Locum tenens isn’t for everyone. I’ve gotten used to going to work immediately with little or no orientation. Maybe that’s because no matter where I go, things are usually pretty similar. The names and faces change, but the routines, the challenges and the rewards remain the same.

Image: CBS

Good Bye, Old Paint

He was the medical director of an Ob/Gyn clinic for the indigent in a southwestern town near the Mexican border. In its heyday, eight midwives and three physicians—including a near-deaf Catholic nun whose car sported an “Ordain Women!” bumper sticker—handled thousands of patient visits a year and delivered more than 130 babies each month.

Poor folk are never a priority for the health care system, even less so if they are black, Hispanic or worse a border-jumper. Many of the patients gave the same rural mailbox number for an address, having paid the “coyotes” thousands of dollars to be smuggled into the US. I can’t say I blame them, because I’d had to deal with the consequences of poor obstetrical care some of them had gotten across the border.

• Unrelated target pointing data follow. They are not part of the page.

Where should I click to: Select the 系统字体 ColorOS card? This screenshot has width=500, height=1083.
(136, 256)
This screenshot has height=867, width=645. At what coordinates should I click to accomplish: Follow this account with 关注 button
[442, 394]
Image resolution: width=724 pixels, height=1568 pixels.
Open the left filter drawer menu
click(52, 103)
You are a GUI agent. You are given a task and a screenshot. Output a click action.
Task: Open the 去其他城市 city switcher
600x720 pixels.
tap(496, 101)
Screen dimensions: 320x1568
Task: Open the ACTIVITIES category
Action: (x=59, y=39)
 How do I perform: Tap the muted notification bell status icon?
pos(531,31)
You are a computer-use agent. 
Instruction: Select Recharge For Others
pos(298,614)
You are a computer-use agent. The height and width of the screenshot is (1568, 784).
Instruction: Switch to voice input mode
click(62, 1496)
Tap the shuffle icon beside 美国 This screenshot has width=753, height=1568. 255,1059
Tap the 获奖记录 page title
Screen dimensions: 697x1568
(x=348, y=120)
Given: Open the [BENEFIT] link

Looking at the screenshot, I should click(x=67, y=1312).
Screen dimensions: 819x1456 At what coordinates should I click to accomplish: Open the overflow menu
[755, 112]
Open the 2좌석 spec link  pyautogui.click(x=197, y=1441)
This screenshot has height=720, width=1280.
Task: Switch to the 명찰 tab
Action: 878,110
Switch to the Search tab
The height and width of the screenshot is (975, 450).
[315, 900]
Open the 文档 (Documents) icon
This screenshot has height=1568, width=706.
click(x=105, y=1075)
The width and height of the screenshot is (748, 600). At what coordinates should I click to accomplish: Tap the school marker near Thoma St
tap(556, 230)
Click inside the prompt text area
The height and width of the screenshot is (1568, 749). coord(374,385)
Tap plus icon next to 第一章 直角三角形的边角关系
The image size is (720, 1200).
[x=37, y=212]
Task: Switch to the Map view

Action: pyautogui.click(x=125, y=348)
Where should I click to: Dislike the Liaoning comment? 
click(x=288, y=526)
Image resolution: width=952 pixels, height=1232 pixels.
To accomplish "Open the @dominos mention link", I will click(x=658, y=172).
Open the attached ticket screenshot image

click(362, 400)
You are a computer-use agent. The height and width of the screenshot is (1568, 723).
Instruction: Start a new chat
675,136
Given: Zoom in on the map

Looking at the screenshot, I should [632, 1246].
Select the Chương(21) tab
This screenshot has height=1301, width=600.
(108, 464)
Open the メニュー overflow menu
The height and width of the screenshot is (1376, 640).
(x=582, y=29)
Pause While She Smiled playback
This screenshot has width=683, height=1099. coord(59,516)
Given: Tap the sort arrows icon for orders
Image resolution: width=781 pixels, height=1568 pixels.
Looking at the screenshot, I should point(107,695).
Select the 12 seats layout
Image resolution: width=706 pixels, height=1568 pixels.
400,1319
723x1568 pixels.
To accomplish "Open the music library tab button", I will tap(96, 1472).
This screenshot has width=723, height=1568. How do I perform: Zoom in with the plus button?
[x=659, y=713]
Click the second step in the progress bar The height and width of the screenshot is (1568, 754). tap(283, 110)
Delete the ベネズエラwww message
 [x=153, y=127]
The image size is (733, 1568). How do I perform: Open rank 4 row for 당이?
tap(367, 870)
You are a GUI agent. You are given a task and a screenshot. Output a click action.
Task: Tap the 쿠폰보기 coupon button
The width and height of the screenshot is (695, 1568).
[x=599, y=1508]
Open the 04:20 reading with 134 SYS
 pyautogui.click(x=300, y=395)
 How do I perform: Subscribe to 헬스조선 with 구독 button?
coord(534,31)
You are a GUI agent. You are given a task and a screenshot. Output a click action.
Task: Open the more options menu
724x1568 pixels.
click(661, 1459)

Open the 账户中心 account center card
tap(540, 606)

I first met him in 2000 when I worked as a locum tenens physician at the clinic for seven months. At that time he was in his late 50’s, a slight man with thick brown hair and glasses whose quiet demeanor sometimes produced a wry joke that both surprised and amused. I thought he was a kind and decent man, even after I found out he was a staunch Republican and had his picture taken with George W. Bush at an inaugural ball. I’m not sure he ever acknowledged the irony of devoting his life’s work to people the Republican Party despised.

But a sadness always surrounded him as if he recognized the futility of the task while refusing to give in. The hospital expected the clinic to be profitable but funding was always a problem. Private physicians in other specialties never wanted to see the patients in consultation. Some of the hospital staff treated them as vermin. He did his best but most of the time, unlike Sisyphus, the stone never got anywhere near the top of the mountain before falling back.

As often happens, he was pushed out in favor of younger (and less expensive) physicians. He retired a little farther north where he lived before taking his own life the day after Christmas, 2012. His ashes were buried on a ranch in the western state where he’d first practiced—a fitting repose for an old hand.

“Why?” will forever remain unanswered. Was it being discarded like an old pair of shoes? Was being a physician his entire identity and, lacking that, his raison d’être had evaporated? Or had he just reached the end of his trail, tired and dispirited?

He may never have realized to how many people’s lives he brought comfort and healing, but those of us who bore witness will never forget.